The priest crossed to him and laid a hand quickly on his shoulder.

“Whist!” he said in Philip’s ear. “There’s no need of troubling her with that. You’ll do what you can, and the rest’s with heaven that is good to the poor.”

Mrs. Murphy had not heard or heeded what Ashe said, and still mumbled her thanks while the Father prepared to administer the viaticum. The acolyte and the girl looked at Ashe as if expecting him to withdraw.

“May I remain?” Philip asked, looking at the priest with deep feeling.

The other regarded him benignly.

“Remain, my brother; and may the Holy Virgin bless the sacrament to your soul as well as to hers.”

Ashe could not have told why he had yielded to the impulse to stay. He had for months been coming more and more to feel that the church of Rome was his true refuge, yet he hardly now dared confess this to himself. He had been deeply affected by the discovery that Maurice had been to confession at St. Eulalia, and he longed himself to follow the example of his friend. To Ashe, however, it seemed like trifling with sacred things, and he could not do it. Now as he knelt on the unclean and uneven floor of that sordid chamber he experienced a peace and a security such as he had never before known. He was moved almost to tears; yet he would not yield.

“It is not Rome,” he insisted to himself. “It is the simple faith of these poor souls. That is beautiful and holy. It would be easy for me to think that I was becoming a Catholic.”

He left as soon as the rite was concluded, but the memory of it remained.

He saw Mrs. Fenton on the afternoon following.
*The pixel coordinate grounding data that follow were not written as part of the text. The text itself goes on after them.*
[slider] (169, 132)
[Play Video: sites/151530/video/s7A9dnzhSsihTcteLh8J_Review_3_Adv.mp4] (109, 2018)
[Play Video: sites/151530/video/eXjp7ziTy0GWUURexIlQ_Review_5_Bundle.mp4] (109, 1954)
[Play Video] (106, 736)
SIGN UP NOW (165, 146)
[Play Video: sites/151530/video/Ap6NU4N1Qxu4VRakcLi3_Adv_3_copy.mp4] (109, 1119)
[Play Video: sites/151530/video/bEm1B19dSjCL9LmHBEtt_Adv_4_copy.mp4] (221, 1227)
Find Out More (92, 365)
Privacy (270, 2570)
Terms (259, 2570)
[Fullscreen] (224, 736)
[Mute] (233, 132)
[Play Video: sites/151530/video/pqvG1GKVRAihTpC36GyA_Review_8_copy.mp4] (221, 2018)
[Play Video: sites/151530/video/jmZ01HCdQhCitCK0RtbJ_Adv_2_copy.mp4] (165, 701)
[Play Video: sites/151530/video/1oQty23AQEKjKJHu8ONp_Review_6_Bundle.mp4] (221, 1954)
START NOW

He had not been alone with her since his mad declaration of love. He wished now to meet her calmly, yet the moment he entered her house his heart quickened its beating. He was no longer a priest bent on an errand of mercy; he was an ardent lover, acutely conscious that he was in the rooms through which she passed day by day, that in a moment he should see her, hear her voice, perhaps touch her hand. He was shown into the library where she was sitting, and she rose to greet him frankly and simply.

“She was not touched by what happened in the carriage,” Philip said to himself, with the woeful wisdom of love, “or she could not so completely ignore it.”

“How do you do, Mr. Ashe?” she said with perfect calmness. “You are just in time for a cup of tea. I am having mine early, because I came in a little chilled.”

He was too confused with the joy of her presence to decline.

“I have come on an errand which is not over pleasant,” he remarked, watching her handling the cups, “and I am afraid that it is useless too.”

“Does that mean that it is something you wish me to do but think I’m too hard-hearted or selfish to agree to?”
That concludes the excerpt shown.